Tim Leissner, a senior Goldman Sachs Group Inc. banker before leaving the firm in the wake of its work with Malaysia’s embattled investment fund, has been barred from the U.S. securities industry for failing to provide documents to a regulator.
The Financial Industry Regulatory Authority issued an indefinite bar on Sept. 11, saying Leissner didn’t submit to its requests during an investigation, according to his employment records on Finra’s website. Leissner accepted the findings, without admitting or denying them, according to the self-regulatory body.

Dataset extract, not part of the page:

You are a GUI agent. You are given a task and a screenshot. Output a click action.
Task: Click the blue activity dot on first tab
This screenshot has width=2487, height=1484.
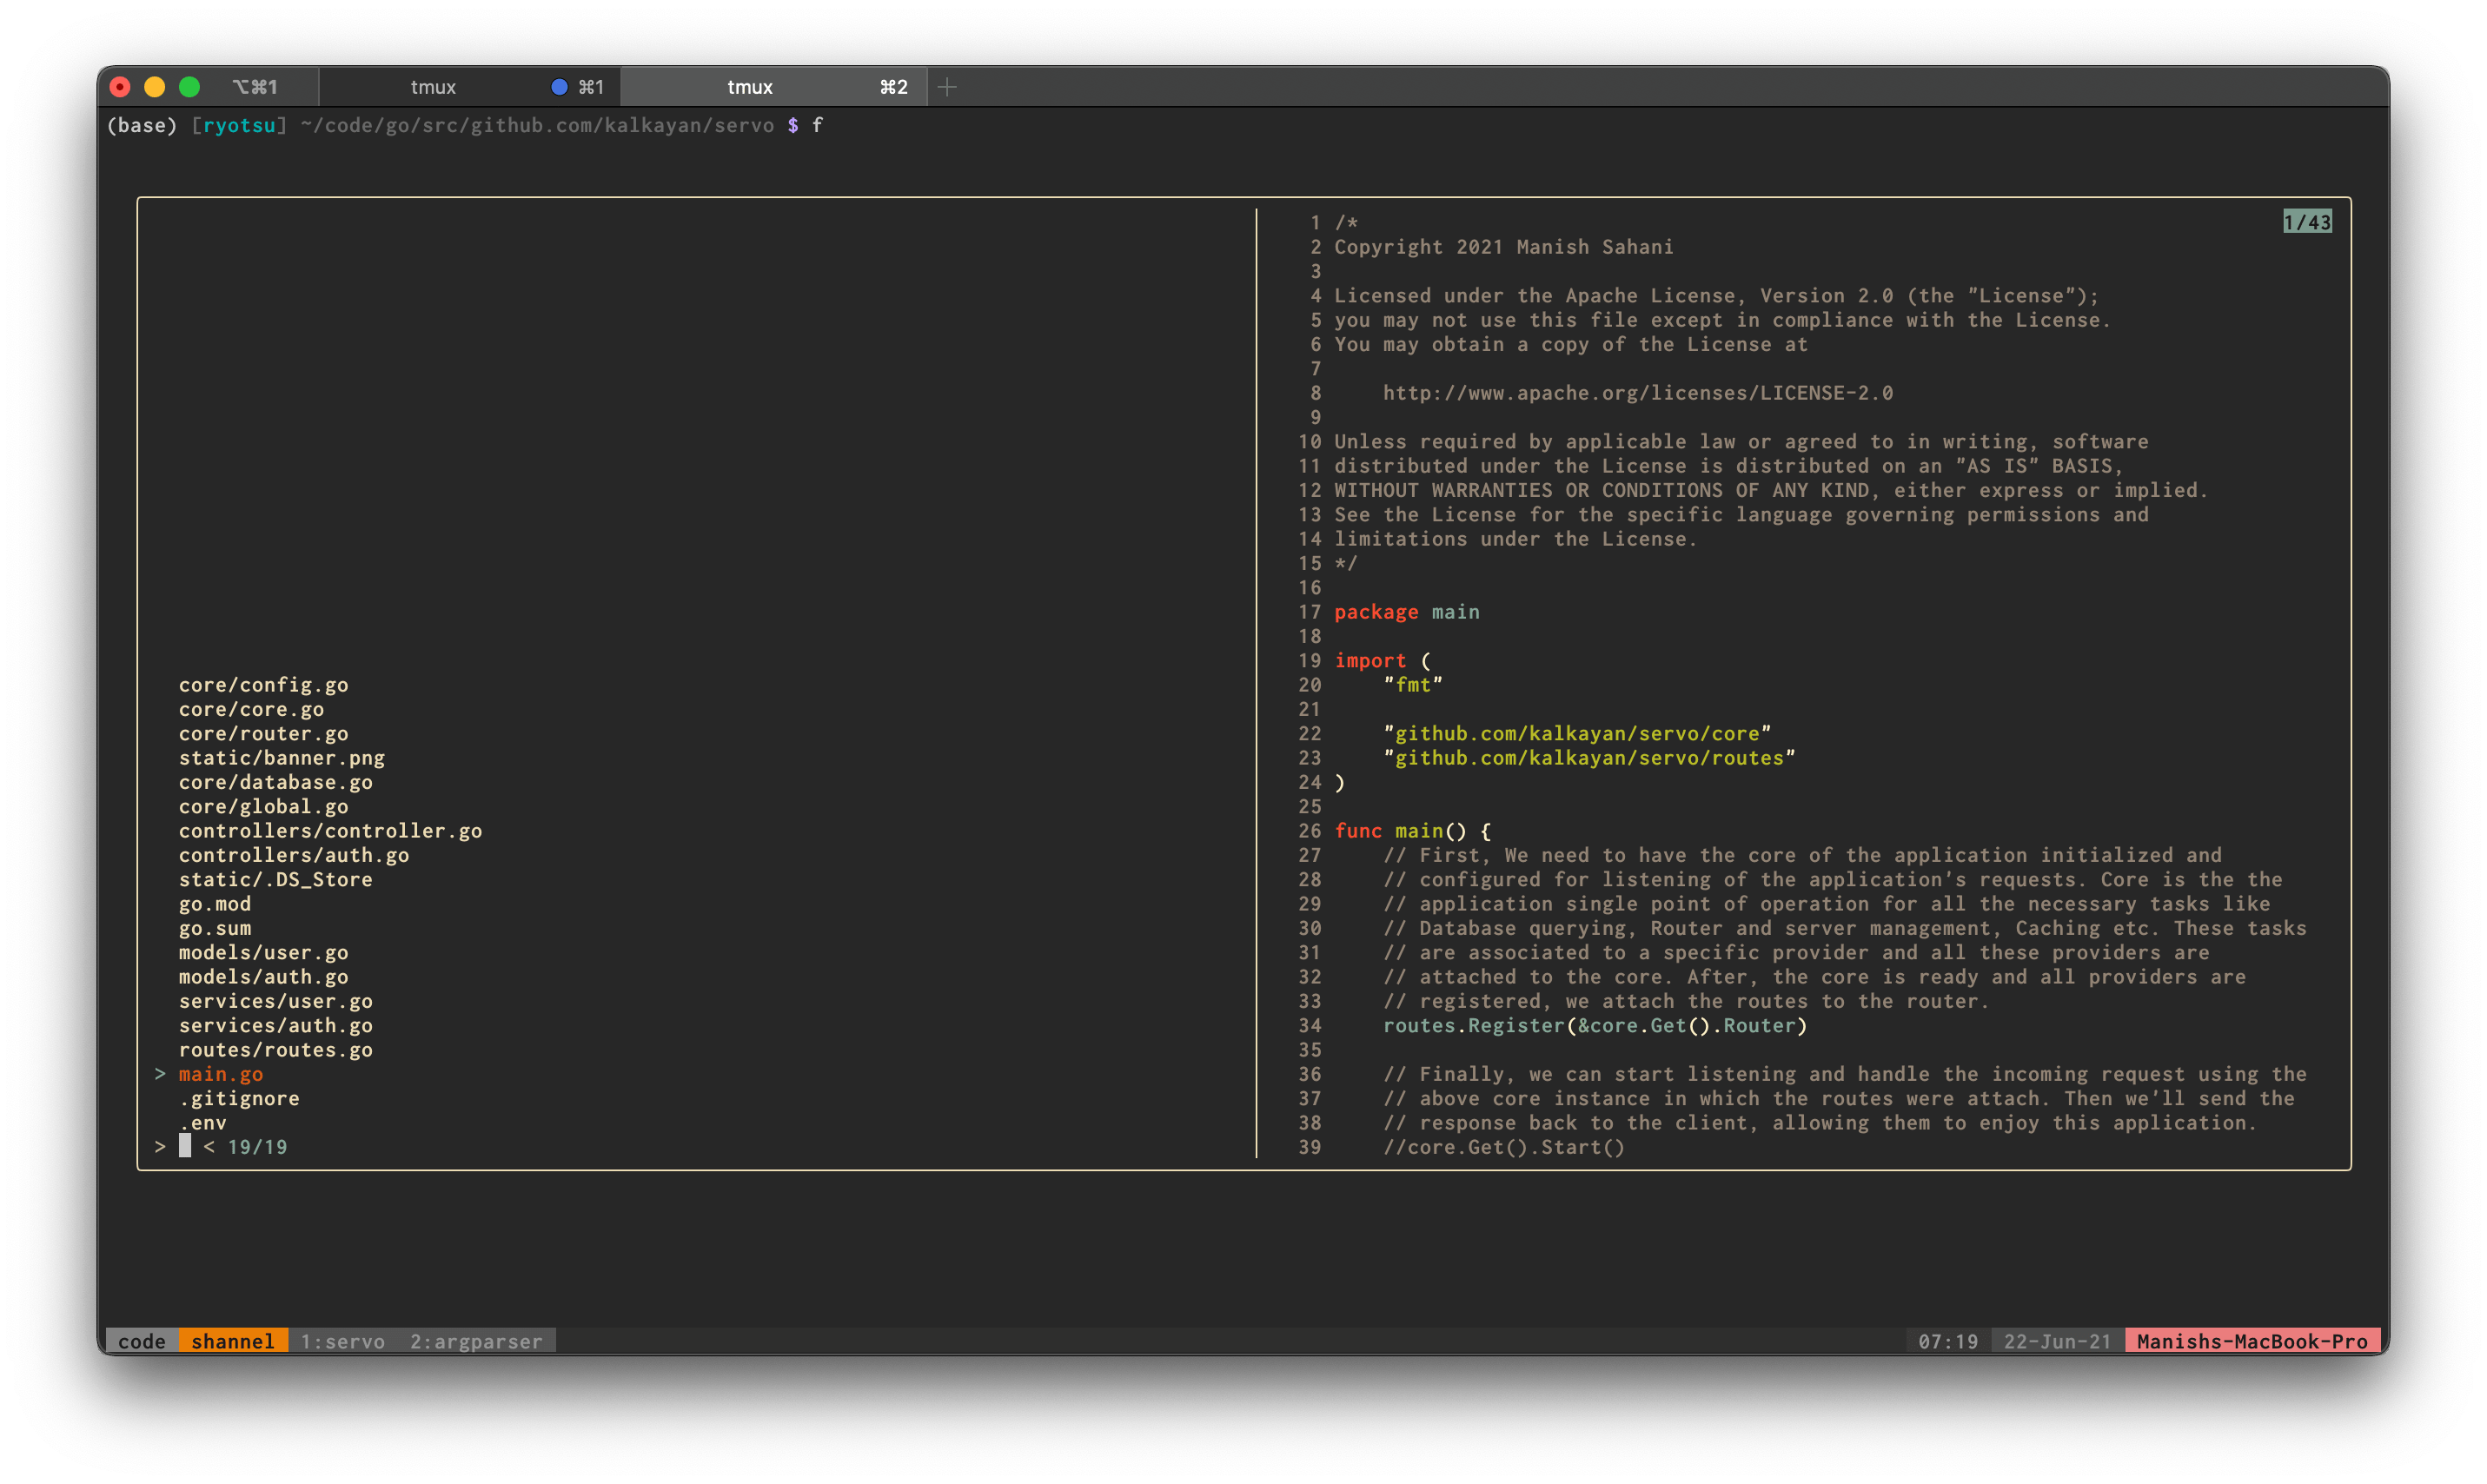click(559, 87)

Leissner, once Goldman Sachs’s Southeast Asia chairman, was an adviser to 1Malaysia Development Bhd., an investment fund set up in 2009 to help the nation build infrastructure. 1MDB ultimately became embroiled in allegations of financial irregularities that sparked probes in multiple countries. Leissner left Goldman last year after questions about the fund, his work on an Indonesian mining deal and a reference letter he allegedly wrote.
Finra’s probe was into the reference letter, which was “allegedly both inaccurate and unauthorized” by the firm, according to the filing.
Singapore’s monetary authority said in December that it planned to bar Leissner from its securities industry for 10 years because of the reference letter, which it said was on behalf of Low Taek Jho, a Malaysian financier who has been linked to alleged efforts to siphon billions of dollars from 1MDB.
Critics questioned Goldman’s earnings from arranging bond sales for 1MDB in 2012 and 2013. Goldman made about $593 million from three bond sales that raised $6.5 billion, according to a person with knowledge of the matter, dwarfing what banks typically make from government deals. Goldman has previously defended the Malaysia fees as representing its underwriting risks and market conditions at the time.
The Wall Street Journal reported Finra’s decision earlier on Tuesday.